→ OBJECTIVE 1
Update the rows in the part that opens with the line containing "352x184 pixels." and closes with the line containing "Action: [x=789, y=476]", changing "Squats" to "Lunges" and leaving everything else the same. Give back only those rows.

→ EXTRACT TO READ

LORD JUSTICE COULSON: 

1.  The appellant is now aged 38.  On 28th April 2022, in the Crown Court at Guildford, he was convicted of failing to surrender to bail.  He was sentenced by Her Honour Judge Lees (“the judge”) to 28 days' imprisonment.  He  now appeals against both his conviction and his sentence.

 

2.  The appeals are brought as of right.  Section 6(5) of the Bail Act 1976 equates a failure to surrender with a criminal contempt of court, and, perhaps anachronistically in this day and age, pursuant to section 13 of the Administration of Justice Act 1960, an appeal against a committal order for contempt can be brought without leave.  The appellant has therefore sought to avail himself of that right as to both conviction and sentence.

 

3.  The facts of the underlying alleged offence were these.  On the night of 25th to 26th April 2016, some meat and cash were stolen from a butcher's shop in Banstead, Surrey, where the appellant was employed.  His employer concluded from the CCTV footage that the appellant had been responsible.  He was charged with burglary on 20th October 2016 and sent for trial by the magistrates on 7th December.  He was present on that occasion, and again on 4th January 2017, when he was arraigned and pleaded not guilty.  On that occasion, he was granted conditional bail.  He instructed solicitors and they prepared and served a defence case statement on his behalf on 24th March 2017.

→ OBJECTIVE 2
Copy out the part of the judgment that opens with the words containing "1.  The appellant" and closes with "conviction and sentence.", reproducing every character unchanged.

→ MATERIAL FOR THIS TASK

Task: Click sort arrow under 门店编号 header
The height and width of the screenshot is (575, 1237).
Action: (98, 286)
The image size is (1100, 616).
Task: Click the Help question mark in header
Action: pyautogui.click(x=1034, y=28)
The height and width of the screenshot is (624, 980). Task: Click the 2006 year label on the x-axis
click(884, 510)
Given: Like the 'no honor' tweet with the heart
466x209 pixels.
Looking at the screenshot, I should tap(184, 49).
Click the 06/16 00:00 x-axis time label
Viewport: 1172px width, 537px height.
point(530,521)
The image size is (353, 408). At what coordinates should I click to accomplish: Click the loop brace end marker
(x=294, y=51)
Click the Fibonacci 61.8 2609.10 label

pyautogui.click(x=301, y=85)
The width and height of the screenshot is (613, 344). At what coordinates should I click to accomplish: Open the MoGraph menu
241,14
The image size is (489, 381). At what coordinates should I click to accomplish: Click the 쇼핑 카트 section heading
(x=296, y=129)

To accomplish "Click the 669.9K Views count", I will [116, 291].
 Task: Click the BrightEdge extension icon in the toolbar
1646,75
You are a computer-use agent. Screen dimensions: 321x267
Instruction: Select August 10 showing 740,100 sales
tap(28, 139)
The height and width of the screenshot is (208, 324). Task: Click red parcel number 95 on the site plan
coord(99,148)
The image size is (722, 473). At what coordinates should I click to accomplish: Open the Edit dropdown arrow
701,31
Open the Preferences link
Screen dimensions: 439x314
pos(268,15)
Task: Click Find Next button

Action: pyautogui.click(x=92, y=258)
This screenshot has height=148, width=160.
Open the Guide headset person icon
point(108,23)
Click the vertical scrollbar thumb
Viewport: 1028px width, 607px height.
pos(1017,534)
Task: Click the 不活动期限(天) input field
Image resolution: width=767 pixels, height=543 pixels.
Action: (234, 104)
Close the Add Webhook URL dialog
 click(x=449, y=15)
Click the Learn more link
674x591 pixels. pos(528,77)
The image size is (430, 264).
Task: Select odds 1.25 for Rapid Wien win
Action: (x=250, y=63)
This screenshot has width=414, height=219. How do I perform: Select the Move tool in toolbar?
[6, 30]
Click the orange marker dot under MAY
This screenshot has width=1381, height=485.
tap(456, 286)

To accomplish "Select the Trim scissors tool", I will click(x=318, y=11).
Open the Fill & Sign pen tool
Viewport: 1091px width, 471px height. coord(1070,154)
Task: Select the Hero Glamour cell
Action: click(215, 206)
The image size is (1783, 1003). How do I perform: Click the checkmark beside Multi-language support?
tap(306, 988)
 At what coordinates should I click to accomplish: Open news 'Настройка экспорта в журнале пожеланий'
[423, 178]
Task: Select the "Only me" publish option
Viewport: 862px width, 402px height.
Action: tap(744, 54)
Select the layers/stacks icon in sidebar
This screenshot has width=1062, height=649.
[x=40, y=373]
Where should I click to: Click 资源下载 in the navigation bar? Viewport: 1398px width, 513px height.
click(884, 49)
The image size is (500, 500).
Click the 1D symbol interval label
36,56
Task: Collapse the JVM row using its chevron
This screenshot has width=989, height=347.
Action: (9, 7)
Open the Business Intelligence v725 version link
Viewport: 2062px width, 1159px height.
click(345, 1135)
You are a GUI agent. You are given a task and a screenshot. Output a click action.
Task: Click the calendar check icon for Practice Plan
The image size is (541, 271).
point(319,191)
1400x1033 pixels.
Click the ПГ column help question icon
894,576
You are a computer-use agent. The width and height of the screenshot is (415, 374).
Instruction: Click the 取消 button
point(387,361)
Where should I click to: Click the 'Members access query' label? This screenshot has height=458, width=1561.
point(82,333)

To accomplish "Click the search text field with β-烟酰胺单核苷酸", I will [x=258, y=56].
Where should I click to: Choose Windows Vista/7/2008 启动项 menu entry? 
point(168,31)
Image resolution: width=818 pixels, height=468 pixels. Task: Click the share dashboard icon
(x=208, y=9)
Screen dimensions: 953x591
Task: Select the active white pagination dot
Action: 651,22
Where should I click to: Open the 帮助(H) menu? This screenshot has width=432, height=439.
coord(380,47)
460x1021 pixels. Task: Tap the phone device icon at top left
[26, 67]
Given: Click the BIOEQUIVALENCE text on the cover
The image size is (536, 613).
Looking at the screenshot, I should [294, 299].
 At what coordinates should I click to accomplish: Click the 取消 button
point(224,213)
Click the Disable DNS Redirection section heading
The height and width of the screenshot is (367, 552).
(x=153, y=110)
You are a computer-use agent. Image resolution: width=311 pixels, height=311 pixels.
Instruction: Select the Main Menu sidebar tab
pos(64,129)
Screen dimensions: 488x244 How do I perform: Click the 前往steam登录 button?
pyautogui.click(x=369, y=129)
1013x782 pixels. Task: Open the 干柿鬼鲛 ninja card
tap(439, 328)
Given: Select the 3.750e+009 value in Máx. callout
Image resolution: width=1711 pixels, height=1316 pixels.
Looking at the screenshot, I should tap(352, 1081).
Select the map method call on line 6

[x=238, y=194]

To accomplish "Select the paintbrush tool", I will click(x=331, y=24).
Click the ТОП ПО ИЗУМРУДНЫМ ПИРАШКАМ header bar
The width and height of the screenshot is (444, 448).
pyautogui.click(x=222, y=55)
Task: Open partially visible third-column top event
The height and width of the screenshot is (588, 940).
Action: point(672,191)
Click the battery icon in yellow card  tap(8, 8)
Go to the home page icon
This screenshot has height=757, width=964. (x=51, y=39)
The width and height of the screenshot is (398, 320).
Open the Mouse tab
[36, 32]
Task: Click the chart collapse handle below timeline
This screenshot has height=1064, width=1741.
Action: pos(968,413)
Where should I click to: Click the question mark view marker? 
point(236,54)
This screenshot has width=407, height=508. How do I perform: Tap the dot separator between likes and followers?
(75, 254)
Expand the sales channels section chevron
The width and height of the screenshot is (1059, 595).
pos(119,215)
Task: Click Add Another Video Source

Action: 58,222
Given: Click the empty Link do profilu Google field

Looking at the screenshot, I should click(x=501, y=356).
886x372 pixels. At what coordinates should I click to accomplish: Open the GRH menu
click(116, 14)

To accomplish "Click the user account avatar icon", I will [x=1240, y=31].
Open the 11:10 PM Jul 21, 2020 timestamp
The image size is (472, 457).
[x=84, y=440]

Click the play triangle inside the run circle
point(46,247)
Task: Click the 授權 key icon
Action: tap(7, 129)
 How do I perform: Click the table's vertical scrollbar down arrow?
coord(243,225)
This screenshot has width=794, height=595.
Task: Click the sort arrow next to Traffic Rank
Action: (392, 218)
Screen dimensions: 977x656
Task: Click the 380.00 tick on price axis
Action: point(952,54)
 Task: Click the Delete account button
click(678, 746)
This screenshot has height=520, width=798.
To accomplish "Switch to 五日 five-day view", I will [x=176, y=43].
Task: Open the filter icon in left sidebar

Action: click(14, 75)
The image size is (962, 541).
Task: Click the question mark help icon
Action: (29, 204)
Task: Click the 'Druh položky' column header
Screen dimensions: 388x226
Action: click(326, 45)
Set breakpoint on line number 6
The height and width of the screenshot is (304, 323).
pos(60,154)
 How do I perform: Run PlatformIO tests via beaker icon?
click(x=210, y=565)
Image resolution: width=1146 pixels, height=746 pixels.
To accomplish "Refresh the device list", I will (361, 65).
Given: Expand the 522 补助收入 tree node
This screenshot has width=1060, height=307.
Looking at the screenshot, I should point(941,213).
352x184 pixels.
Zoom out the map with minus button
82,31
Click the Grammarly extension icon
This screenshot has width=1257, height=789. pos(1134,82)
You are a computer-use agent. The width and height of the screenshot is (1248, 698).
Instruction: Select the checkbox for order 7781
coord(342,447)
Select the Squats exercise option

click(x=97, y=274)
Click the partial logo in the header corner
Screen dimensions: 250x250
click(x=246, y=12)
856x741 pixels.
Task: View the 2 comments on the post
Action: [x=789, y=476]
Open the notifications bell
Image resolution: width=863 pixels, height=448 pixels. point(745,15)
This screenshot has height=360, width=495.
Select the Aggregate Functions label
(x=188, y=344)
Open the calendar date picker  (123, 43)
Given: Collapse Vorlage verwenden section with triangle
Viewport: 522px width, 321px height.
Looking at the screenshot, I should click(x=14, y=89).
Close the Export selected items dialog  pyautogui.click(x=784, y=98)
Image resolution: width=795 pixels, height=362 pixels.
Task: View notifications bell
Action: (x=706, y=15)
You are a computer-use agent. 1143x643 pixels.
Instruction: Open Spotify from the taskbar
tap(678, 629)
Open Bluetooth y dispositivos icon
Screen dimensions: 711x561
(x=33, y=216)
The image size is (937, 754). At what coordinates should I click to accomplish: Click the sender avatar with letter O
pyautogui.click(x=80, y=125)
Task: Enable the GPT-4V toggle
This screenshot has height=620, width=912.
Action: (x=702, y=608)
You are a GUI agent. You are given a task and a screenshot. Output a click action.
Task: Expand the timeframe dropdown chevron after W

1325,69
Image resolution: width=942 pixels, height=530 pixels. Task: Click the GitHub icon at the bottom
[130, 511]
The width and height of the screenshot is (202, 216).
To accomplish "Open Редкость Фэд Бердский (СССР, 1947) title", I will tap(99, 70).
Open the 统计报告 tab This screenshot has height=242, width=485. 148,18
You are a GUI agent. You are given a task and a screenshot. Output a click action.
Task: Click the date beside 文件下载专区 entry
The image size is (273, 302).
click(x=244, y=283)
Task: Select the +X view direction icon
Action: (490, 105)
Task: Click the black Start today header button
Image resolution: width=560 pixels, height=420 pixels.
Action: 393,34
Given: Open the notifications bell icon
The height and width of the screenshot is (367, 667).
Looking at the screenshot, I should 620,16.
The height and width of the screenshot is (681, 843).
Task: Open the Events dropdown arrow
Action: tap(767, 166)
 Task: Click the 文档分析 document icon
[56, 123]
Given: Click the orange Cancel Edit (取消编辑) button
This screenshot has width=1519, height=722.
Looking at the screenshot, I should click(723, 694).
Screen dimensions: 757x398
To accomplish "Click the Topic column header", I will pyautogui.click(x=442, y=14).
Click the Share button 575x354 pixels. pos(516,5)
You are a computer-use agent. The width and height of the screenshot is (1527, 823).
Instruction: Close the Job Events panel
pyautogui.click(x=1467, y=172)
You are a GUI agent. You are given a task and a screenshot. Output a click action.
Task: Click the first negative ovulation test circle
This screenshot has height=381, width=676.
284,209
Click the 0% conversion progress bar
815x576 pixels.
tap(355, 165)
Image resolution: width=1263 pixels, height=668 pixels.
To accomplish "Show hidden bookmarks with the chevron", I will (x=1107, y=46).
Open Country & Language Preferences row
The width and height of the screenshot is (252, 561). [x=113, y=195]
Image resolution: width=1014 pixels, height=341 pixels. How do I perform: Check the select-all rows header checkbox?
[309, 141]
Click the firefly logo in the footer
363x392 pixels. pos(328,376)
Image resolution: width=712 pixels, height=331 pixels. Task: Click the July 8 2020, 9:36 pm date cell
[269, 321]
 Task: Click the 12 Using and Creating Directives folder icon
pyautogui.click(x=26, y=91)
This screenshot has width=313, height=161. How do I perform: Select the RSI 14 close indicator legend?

→ FULL SOLUTION 1
352x184 pixels.
Zoom out the map with minus button
82,31
Click the Grammarly extension icon
This screenshot has width=1257, height=789. pos(1134,82)
You are a computer-use agent. The width and height of the screenshot is (1248, 698).
Instruction: Select the checkbox for order 7781
coord(342,447)
Select the Lunges exercise option

click(x=97, y=274)
Click the partial logo in the header corner
Screen dimensions: 250x250
click(x=246, y=12)
856x741 pixels.
Task: View the 2 comments on the post
Action: [x=789, y=476]

→ FULL SOLUTION 2
1.  The appellant is now aged 38.  On 28th April 2022, in the Crown Court at Guildford, he was convicted of failing to surrender to bail.  He was sentenced by Her Honour Judge Lees (“the judge”) to 28 days' imprisonment.  He  now appeals against both his conviction and his sentence.

 

2.  The appeals are brought as of right.  Section 6(5) of the Bail Act 1976 equates a failure to surrender with a criminal contempt of court, and, perhaps anachronistically in this day and age, pursuant to section 13 of the Administration of Justice Act 1960, an appeal against a committal order for contempt can be brought without leave.  The appellant has therefore sought to avail himself of that right as to both conviction and sentence.